The weekend in Katonah could not have been improved upon. The weather was better than any New Yorker had a right to expect in mid-April: Sunny, light breezes, temperatures flirting with seventy. Lily and I rode two of her spirited Morgans for an hour or so Saturday afternoon, followed by a dip in the pool, and we dined down the road from her place at a just-opened restaurant in a two-hundred-year-old Tudor mansion. I had salmon
The memory of the weekend lingered pleasantly as I drove through the rain of a Monday morning in south-central Indiana, but I’m getting ahead of myself. My instructions from Wolfe on Saturday had been brief: Visit Childress’s aunts and anyone else in Mercer who could reveal anything about the man, both during his hometown years and after he went to New York. When I pressed for more direction, he gave me his “Use your intelligence guided by experience” line, which I have heard more times than I can begin to count.
After making plane and car-rental reservations, I had called Debra Mitchell to get the names of, Childress’s aunts, only one of whom — Melva Meeker — she had talked to on the telephone. “She wasn’t very communicative, to say the least,” Debra told me crisply. “My guess is that you’re wasting your time trying to phone her. And I’m sorry, but I don’t know the name of the other aunt.” I said thanks, not bothering to add that I was planning a face-to-face visit.
Maybe it was the rain, or the hills and curves and crawling farm vehicles, but it took me nearly two hours to navigate the two-lane blacktop through newly green and wooded rural countryside from the Indianapolis airport to Mercer, which trumpeted itself with a red-and-blue billboard proclaiming THE COMMUNITY WHERE HOOSIER HOSPITALITY WAS BORN — AND STILL FLOURISHES! Below it was a smaller, newer sign, in the same colors, that read CONGRATULATIONS TO THE MERCER METEORS FOR THEIR FIRST EVER STATE HIGH SCHOOL REGIONAL BASKETBALL TITLE. A few hundred yards farther down the road, I came upon a motel. The Travelers’ Haven was far from posh, but it looked decent enough — a long, white, one-story stucco building between the road and a field that appeared to this city boy to be freshly plowed. A half-dozen cars were parked nose-first on the blacktop in front of the rooms. I wheeled my rented sedan up to the office and went inside, triggering a bell when I opened the door.
“Afternoon.” A deep voice stretched it to four or five syllables, rather than the conventional three. The voice belonged to a dusty-haired, long-faced guy in baggy, gray flannel slacks and a red wool shirt who ambled through a doorway from the back, grinning and pushing wire-rimmed glasses up on the beak that was his nose. He was at least three inches over six feet, but if he weighed one-fifty, it was only because he wore his boots when he hopped on the scale.
“Afternoon,” I countered, making no attempt to elongate the word. I know my limitations. “Can I get a room for a couple of nights?”
He puckered his lips. “No reason to say no. But we do like the cash up front. We’ve never been much for credit cards here.”
“Always a good policy,” I responded, returning his sober nod. “I will pay for the first night now, and if I decide to stay a second one, you’ll get the greenbacks for that later today. Fair enough?”
He nodded again, this time with a slight grin. “Fair enough.” He quoted me a price; it was higher than I would have guessed, but I was not inclined to negotiate. I opened my billfold and peeled off the bills, which he counted twice aloud and slid into an ancient cash register before handing me a brass key. “Room one-twenty,” he twanged. “Down the line six doors on your right. Everything should be there, but if you need extra towels or another bar of soap, stop back. We’ll take care of you, count on it. A good place for breakfast is the Old Skillet downtown. Right across from the courthouse.
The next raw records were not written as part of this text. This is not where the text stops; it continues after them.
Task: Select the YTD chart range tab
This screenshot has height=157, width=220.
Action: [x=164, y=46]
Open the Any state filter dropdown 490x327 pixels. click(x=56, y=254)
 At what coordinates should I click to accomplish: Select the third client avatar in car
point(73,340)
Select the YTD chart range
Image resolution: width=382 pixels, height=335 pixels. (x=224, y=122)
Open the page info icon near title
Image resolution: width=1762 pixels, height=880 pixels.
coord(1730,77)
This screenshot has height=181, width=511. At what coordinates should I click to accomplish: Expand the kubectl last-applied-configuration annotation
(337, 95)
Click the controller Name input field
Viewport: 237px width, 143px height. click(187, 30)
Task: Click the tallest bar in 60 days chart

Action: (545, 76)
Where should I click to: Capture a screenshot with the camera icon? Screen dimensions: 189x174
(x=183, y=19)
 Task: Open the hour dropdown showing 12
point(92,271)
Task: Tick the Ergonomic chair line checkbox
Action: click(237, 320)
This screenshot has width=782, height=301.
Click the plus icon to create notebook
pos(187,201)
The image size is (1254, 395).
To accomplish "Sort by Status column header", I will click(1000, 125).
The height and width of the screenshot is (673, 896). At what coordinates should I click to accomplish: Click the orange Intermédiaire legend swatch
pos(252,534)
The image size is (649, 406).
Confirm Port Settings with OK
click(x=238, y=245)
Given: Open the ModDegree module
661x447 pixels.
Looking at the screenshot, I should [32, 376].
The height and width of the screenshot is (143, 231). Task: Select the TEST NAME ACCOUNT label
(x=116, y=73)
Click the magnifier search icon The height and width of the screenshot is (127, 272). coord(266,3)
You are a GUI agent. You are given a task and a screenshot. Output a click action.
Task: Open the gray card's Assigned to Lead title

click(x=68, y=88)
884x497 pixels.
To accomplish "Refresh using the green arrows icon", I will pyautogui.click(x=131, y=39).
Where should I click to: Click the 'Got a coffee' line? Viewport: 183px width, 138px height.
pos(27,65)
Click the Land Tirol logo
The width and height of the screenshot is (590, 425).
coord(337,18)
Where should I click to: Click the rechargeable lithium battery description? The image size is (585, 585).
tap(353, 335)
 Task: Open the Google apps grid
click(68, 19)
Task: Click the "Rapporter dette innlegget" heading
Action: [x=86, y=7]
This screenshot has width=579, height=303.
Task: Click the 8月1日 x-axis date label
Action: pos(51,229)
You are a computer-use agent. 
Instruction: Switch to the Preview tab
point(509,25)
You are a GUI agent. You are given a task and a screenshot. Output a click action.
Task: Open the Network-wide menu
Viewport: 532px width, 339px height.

They serve a passable dinner, too. Although the best spot for that is Bill’s Steak House, right on this road just south of town on the left — barely more’n a mile from here.”
I thanked him, stifling the urge to say “much obliged,” and walked to my room, which was a pleasant surprise. There was a king-size bed with a firm mattress and a bathroom that looked like it had recently been fitted with new fixtures and light blue tile. The TV set had a good-sized screen, although that was wasted on me: If you strung together all of the television I watch in a given year, not counting the news, the tape would not run as long as it takes me to walk from the brownstone to Lily’s apartment up on Sixty-third between Park and Madison.